No logro estar de acuerdo con la pena de muerte; no acepto que el Estado se apropie del derecho de quitarle la vida a un ser humano, por más horrendo que haya sido su delito.
Cito a Victor Hugo sobre la postura del obispo Myriel, apodado Bienvenu, delante del cadalso en “Los miserables”:
En efecto, el patíbulo cuando está erguido, es algo que alucina. Se puede considerar con cierta indiferencia la pena de muerte, no aprobarla ni considerarla, mientras no se haya visto, con los propios ojos, una guillotina; pero, cuando se ve una, el impacto es violento y es necesario decidirse o a favor o en contra.Nunca alimenté ningún aprecio por los dictadores, principalmente aquellos que legitiman la tortura y la muerte (George W. Bush, aunque haya sido elegido en una democracia, tiene saña dictatorial).

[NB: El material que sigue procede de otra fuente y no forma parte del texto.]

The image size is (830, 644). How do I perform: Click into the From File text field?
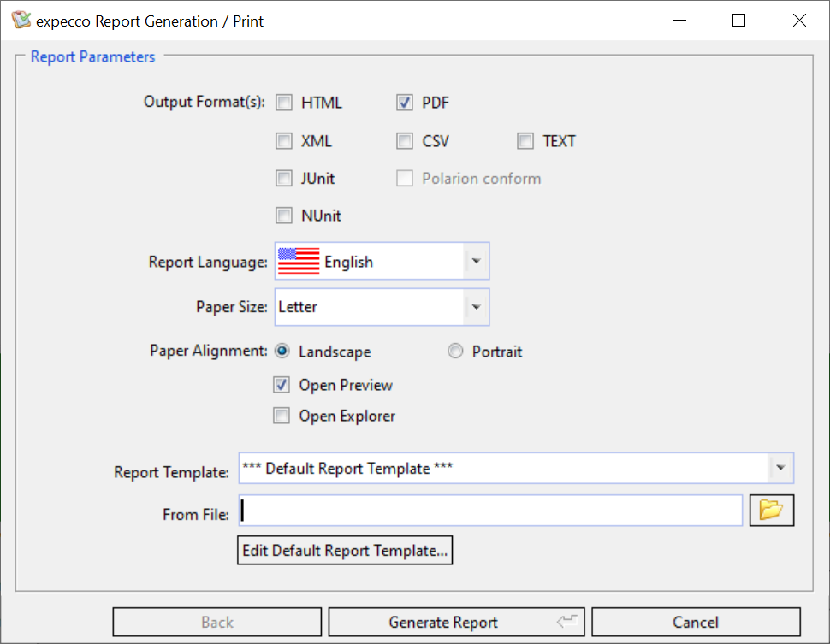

Unos la admiran como De Maistre, otros la detestan, como Beccaria. La guillotina es la síntesis de toda la ley; su nombre es venganza; no es absolutamente neutra, y no permite que uno continúe neutro. Quien la ve se amedrenta con el más misterioso de los miedos. Todas las cuestiones sociales levantan signos de interrogación alrededor de esa cuchilla.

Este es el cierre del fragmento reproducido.